Models API Now Exposes Capability Metadata
The Claude Platform's Models API now includes detailed capability fields, allowing developers to programmatically discover model specifications. The GET /v1/models and GET /v1/models/{model_id} endpoints now return max_input_tokens, max_tokens, and a capabilities object. This enables applications to automatically detect and adapt to model capabilities without manual configuration.
1M Token Context Window Now Generally Available
The highly-requested 1M token context window is now generally available for Claude Opus 4.6 and Sonnet 4.6 at standard pricing. Requests exceeding 200k tokens work automatically without requiring beta headers. This represents a significant step in making ultra-long context capabilities accessible to all developers, removing the beta status that previously limited adoption.
Key Changes:
- Standard pricing for 1M context window on Opus 4.6 and Sonnet 4.6
- No beta header required for these models
- 1M token context remains in beta for Sonnet 4.5 and Sonnet 4
- Media limit increase: 600 images or PDF pages per request (up from 100)
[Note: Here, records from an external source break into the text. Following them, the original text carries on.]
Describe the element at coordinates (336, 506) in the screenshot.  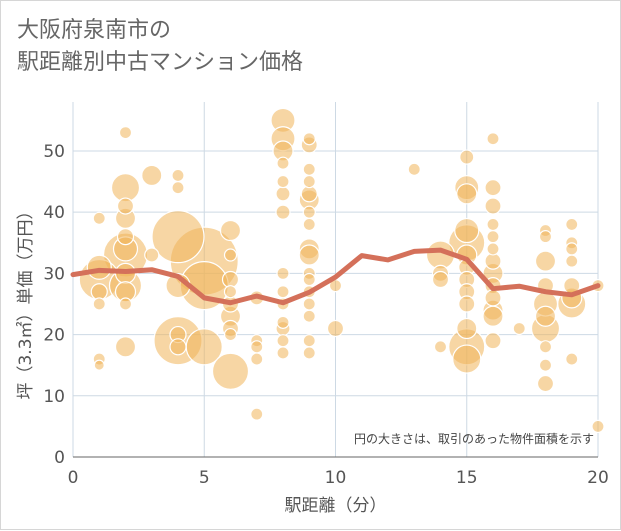
I see `x-axis-label: 駅距離（分）` at that location.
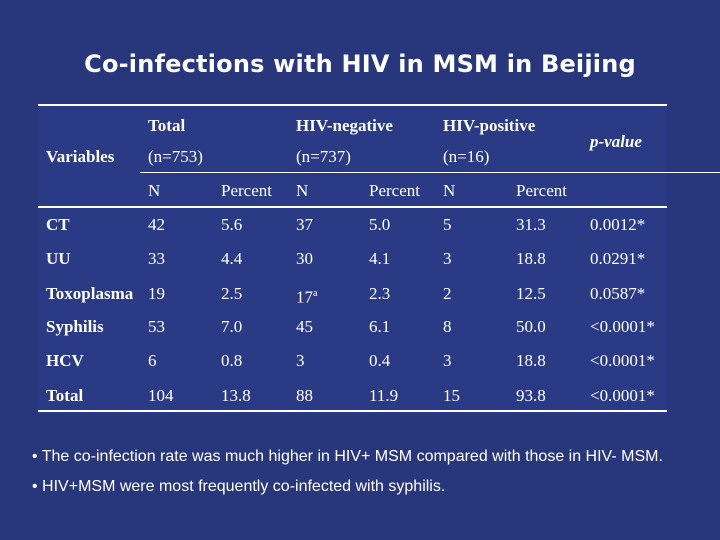 The width and height of the screenshot is (720, 540). I want to click on table-cell: 4.4, so click(232, 259).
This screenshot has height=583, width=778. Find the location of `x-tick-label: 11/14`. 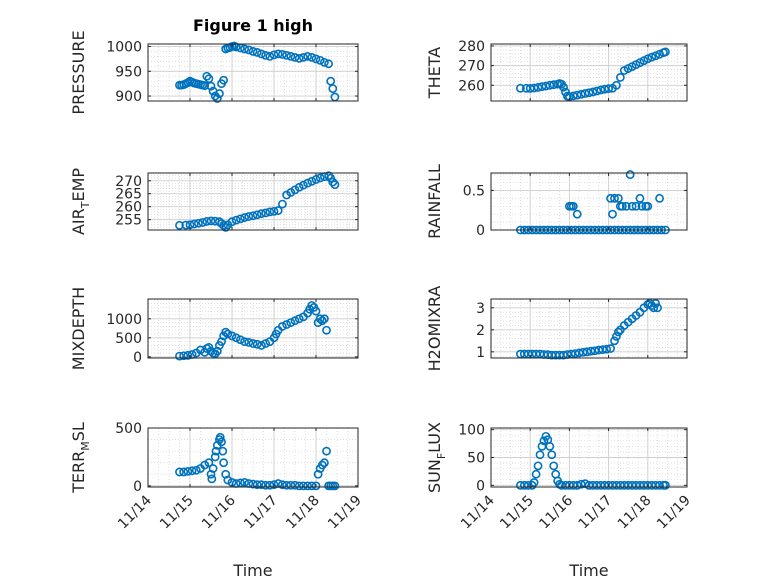

x-tick-label: 11/14 is located at coordinates (135, 512).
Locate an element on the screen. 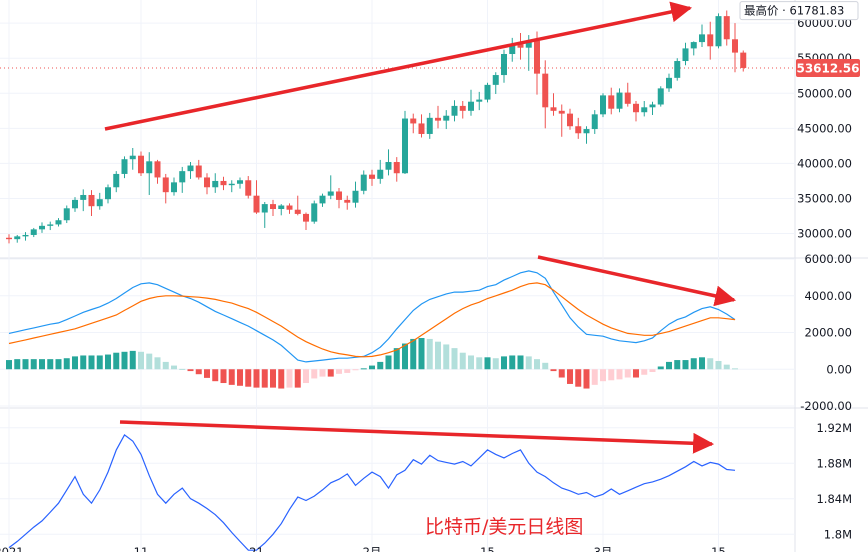  hashrate-trend-arrow is located at coordinates (417, 437).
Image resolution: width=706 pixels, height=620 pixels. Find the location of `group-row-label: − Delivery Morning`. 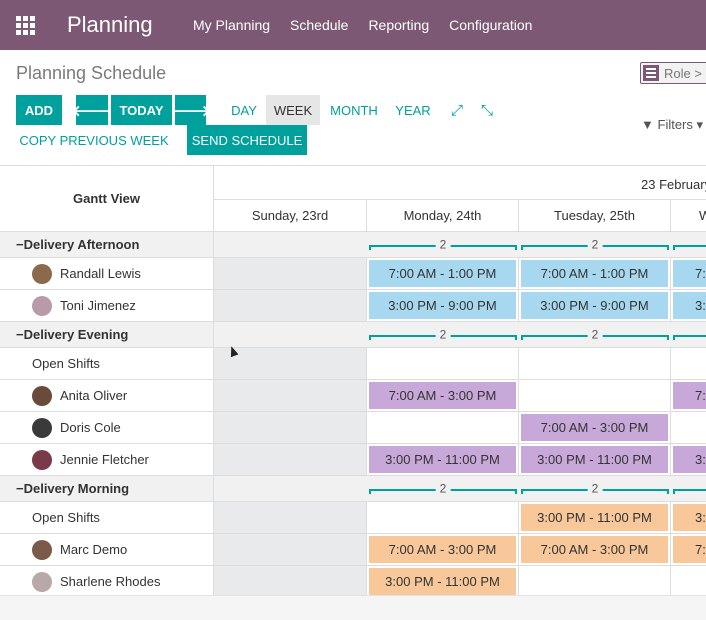

group-row-label: − Delivery Morning is located at coordinates (107, 488).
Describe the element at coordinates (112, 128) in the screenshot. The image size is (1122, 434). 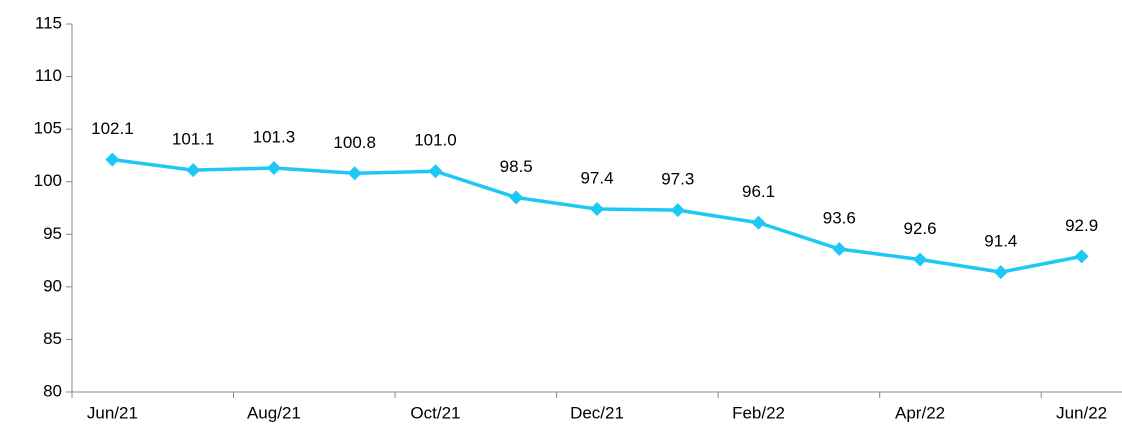
I see `data-label: 102.1` at that location.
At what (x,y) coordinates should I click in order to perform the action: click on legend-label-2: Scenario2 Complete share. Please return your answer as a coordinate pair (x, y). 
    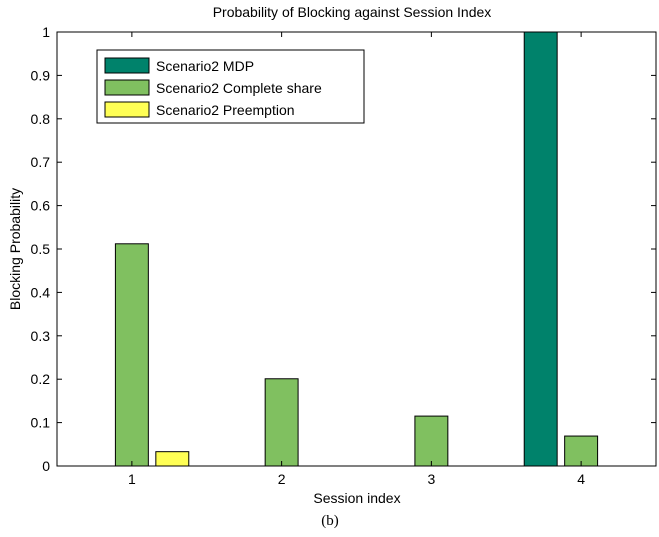
    Looking at the image, I should click on (239, 88).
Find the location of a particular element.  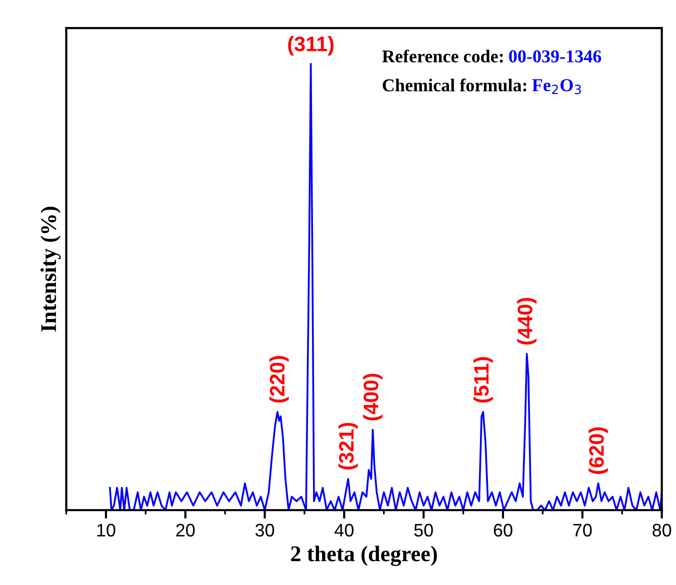

text: Reference code: 00-039-1346 is located at coordinates (492, 56).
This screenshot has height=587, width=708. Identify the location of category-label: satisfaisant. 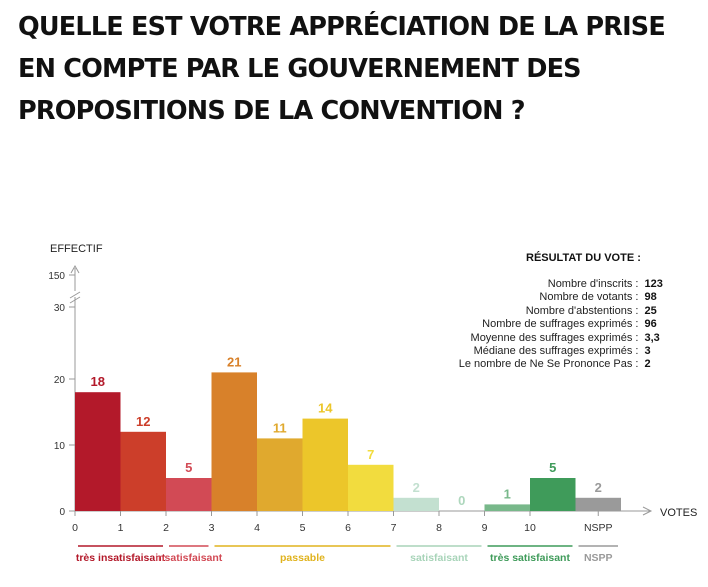
(439, 558).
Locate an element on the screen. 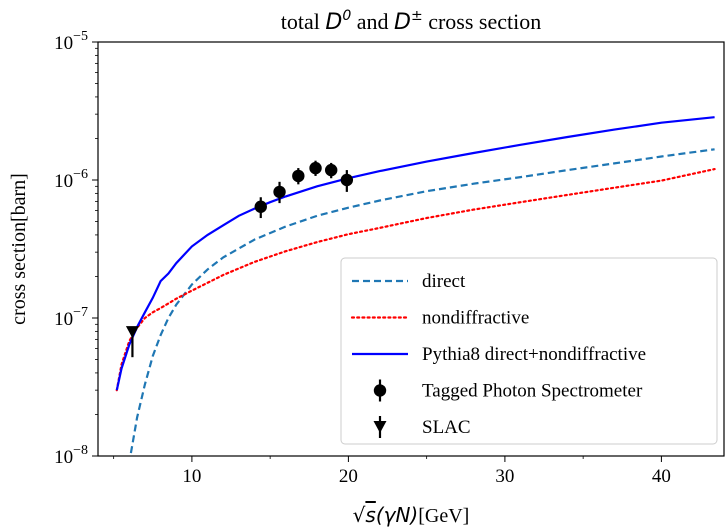 The image size is (725, 531). legend-label-2: Pythia8 direct+nondiffractive is located at coordinates (534, 354).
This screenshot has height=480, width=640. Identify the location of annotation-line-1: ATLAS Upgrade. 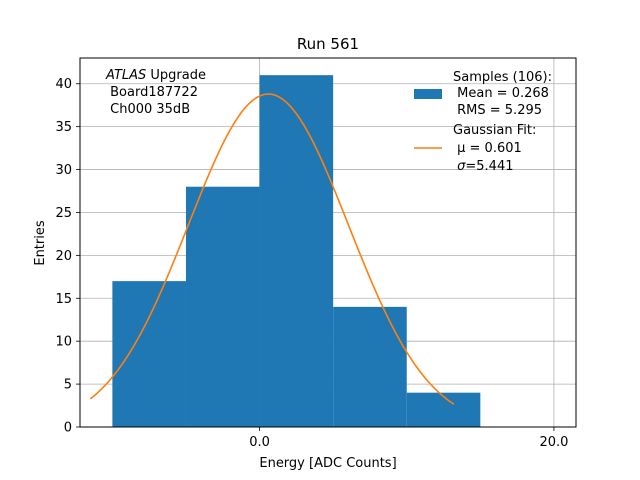
(156, 76).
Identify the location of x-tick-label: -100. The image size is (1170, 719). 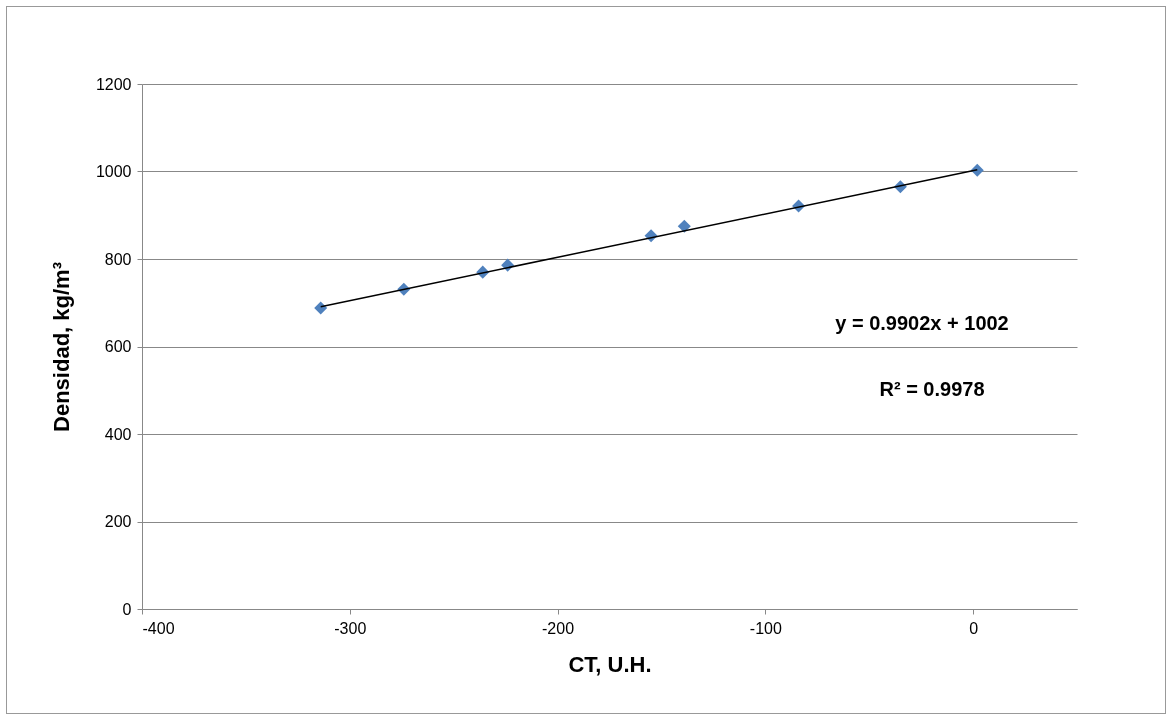
(766, 628).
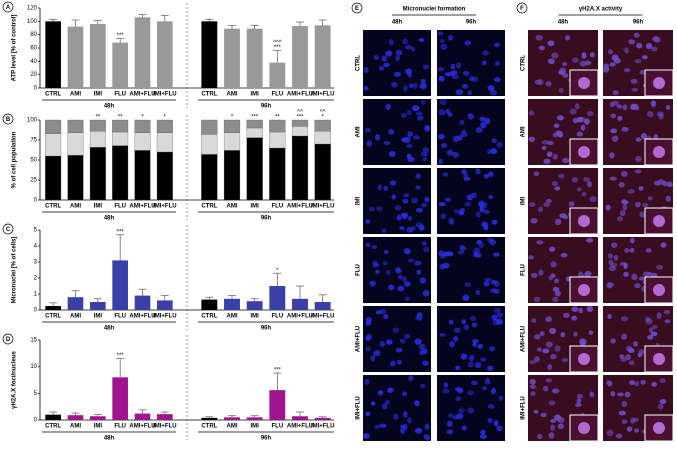 The width and height of the screenshot is (677, 455). Describe the element at coordinates (359, 132) in the screenshot. I see `row-label: AMI` at that location.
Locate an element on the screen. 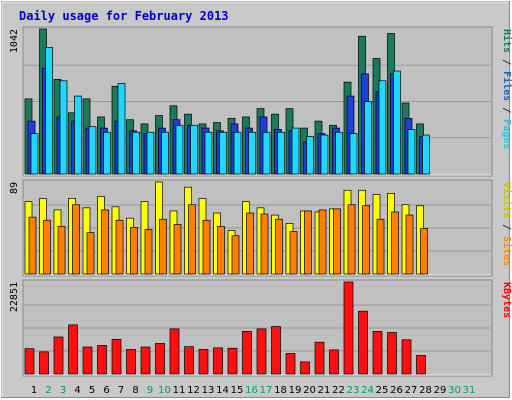 The height and width of the screenshot is (400, 512). x-tick-label: 12 is located at coordinates (194, 390).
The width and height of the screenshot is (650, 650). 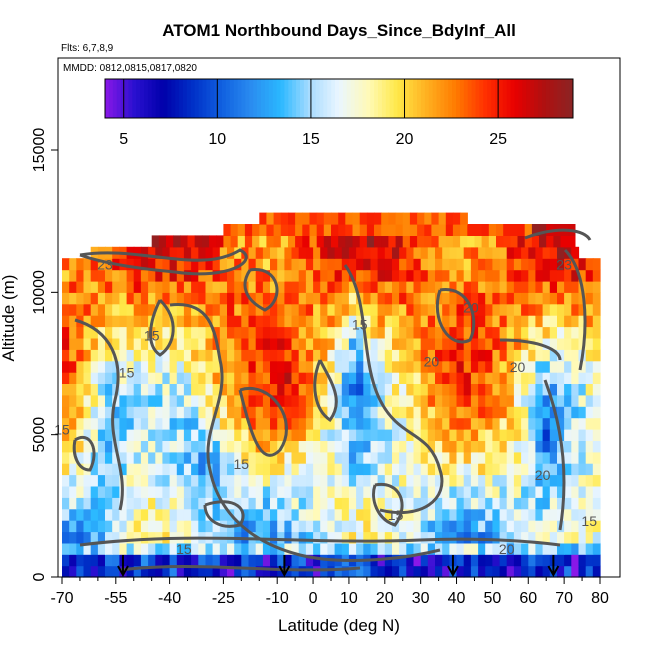 What do you see at coordinates (330, 592) in the screenshot?
I see `x-axis: -70 -55 -40 -25 -10 0 10 20 30 40 50 60 70 80` at bounding box center [330, 592].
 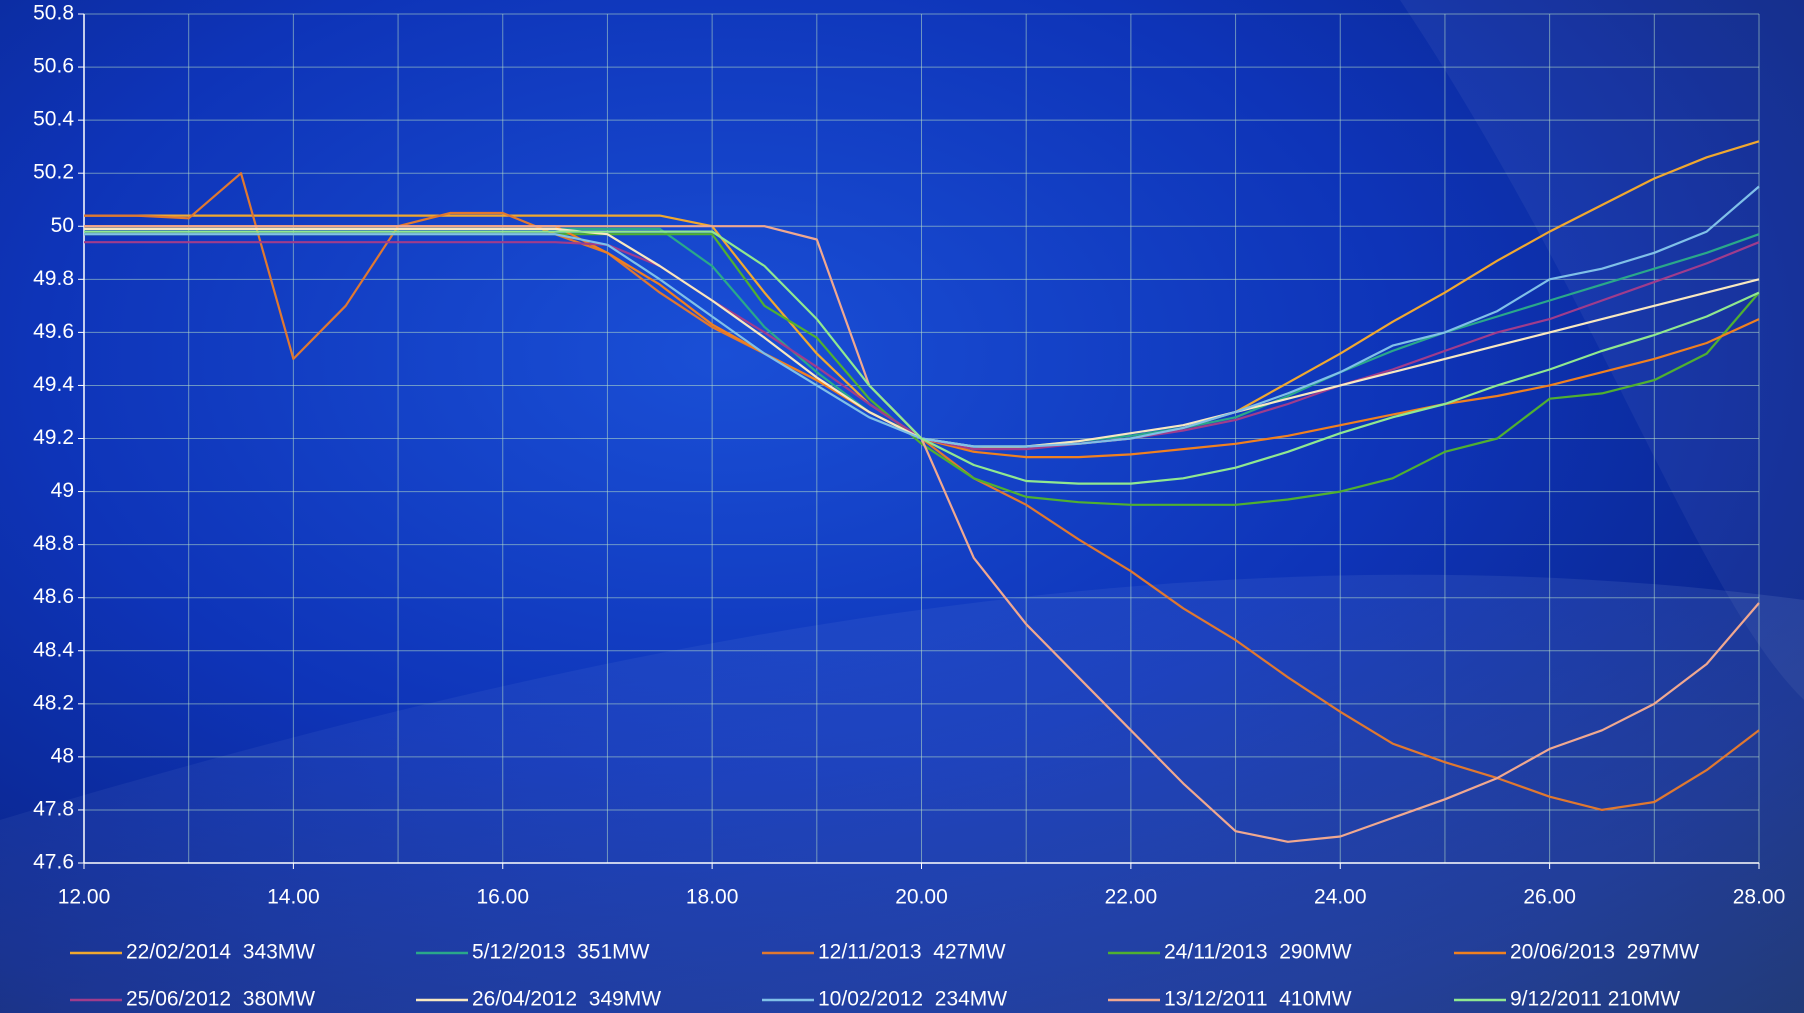 What do you see at coordinates (54, 332) in the screenshot?
I see `y-tick-label: 49.6` at bounding box center [54, 332].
- Dedicated 1M rate limits removed; standard account limits now apply across all context lengths
Extended Thinking Display Control
Developers can now control thinking content visibility in responses using the new display field for extended thinking. Setting thinking.display: "omitted" returns thinking blocks with empty content while preserving the signature field for multi-turn continuity. This enables faster streaming without affecting billing or context management.
Automatic Prompt Caching Launched
The Messages API now supports automatic caching with a single cache_control field. The system automatically caches the last cacheable block and moves the cache point forward as conversations grow, eliminating manual breakpoint management. This feature works alongside existing block-level cache control for fine-grained optimization and is available on Claude API and Azure AI Foundry (preview).